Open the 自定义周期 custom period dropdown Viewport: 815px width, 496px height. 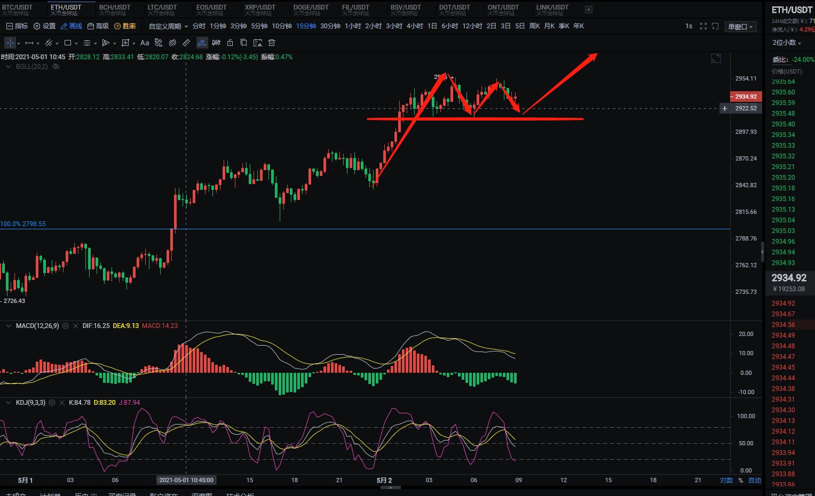tap(168, 26)
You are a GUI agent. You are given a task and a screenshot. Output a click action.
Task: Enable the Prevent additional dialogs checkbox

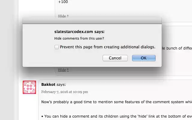(x=57, y=47)
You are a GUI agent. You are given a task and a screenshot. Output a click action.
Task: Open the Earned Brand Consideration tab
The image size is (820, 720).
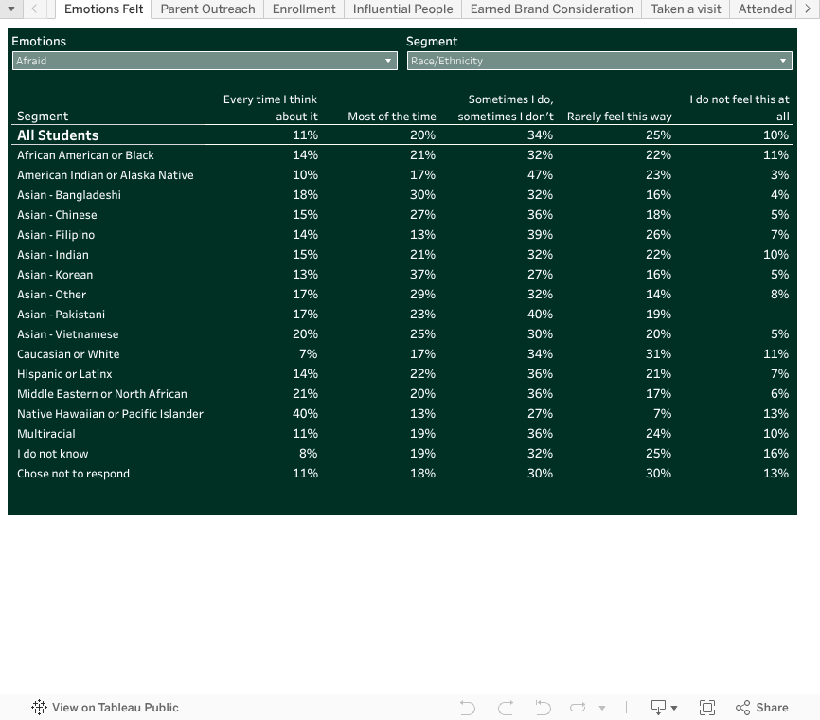(x=551, y=9)
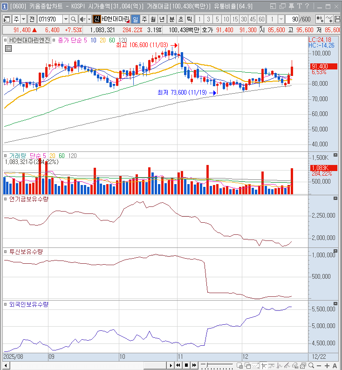The image size is (342, 370).
Task: Open help with the question mark icon
Action: point(307,6)
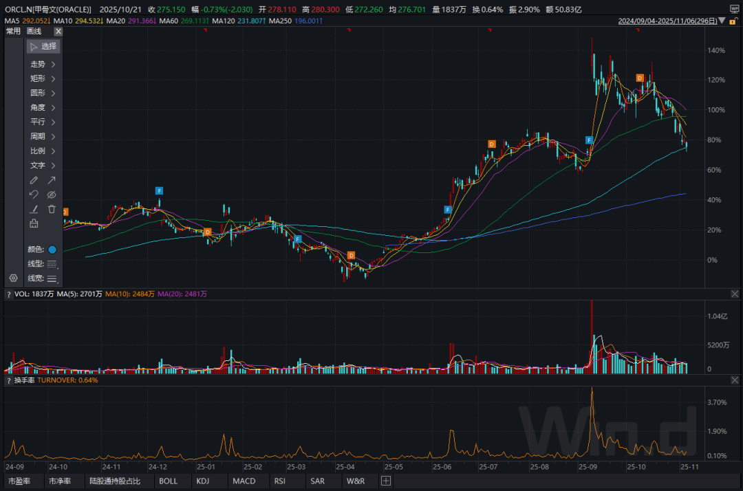Toggle the date range lock icon

click(x=732, y=21)
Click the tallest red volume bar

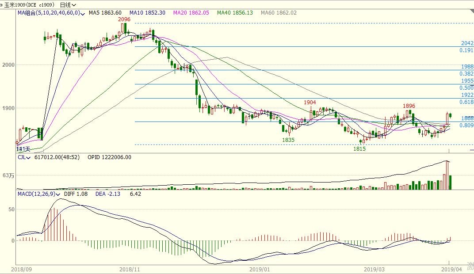(447, 175)
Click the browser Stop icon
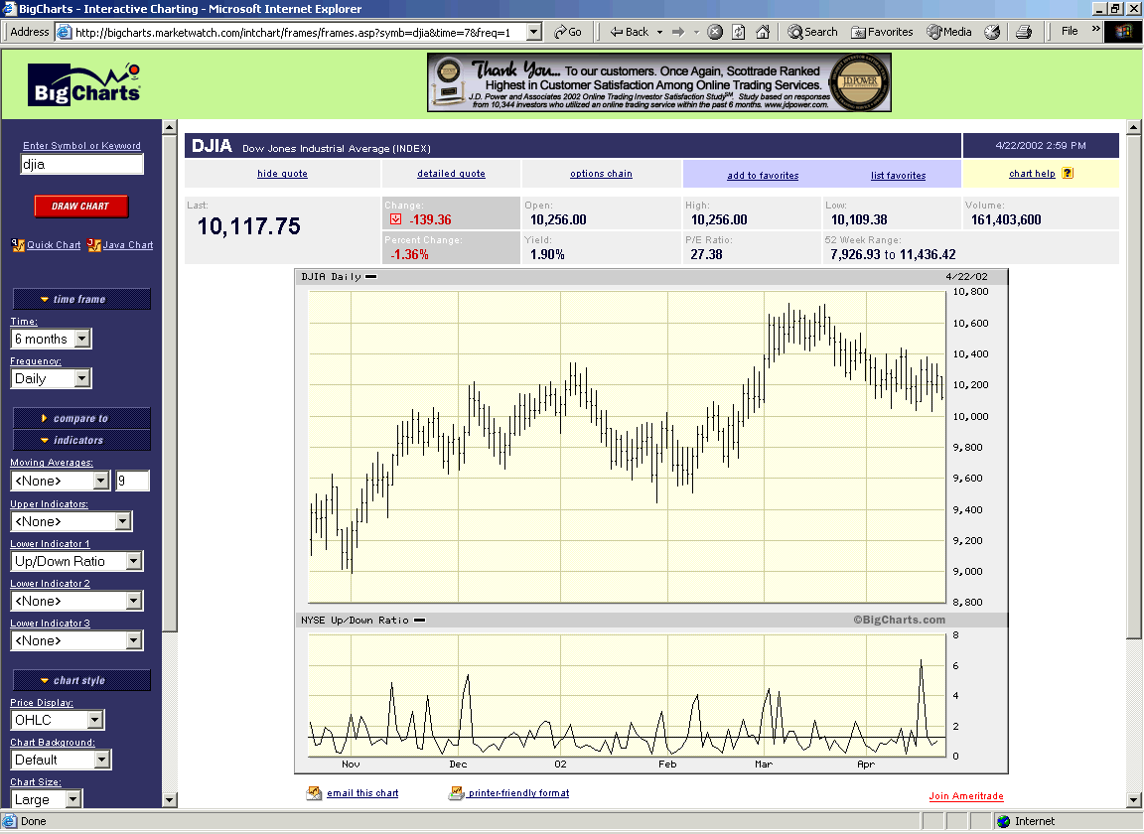The width and height of the screenshot is (1144, 834). [x=715, y=32]
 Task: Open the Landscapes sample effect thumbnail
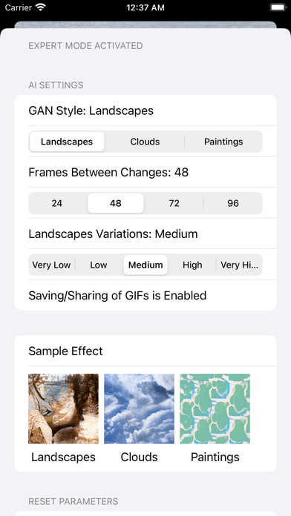coord(63,409)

• • •

### BRIEF
Pictures stay out of the copy. Reproduce exactly the lines from the one containing "Click the tallest red volume bar" through the last line of the records above, both included.

### RESPONSE TO THIS EXERCISE
Click the tallest red volume bar

(447, 175)
Click the browser Stop icon
The width and height of the screenshot is (1144, 834). [x=715, y=32]
 Task: Open the Landscapes sample effect thumbnail
coord(63,409)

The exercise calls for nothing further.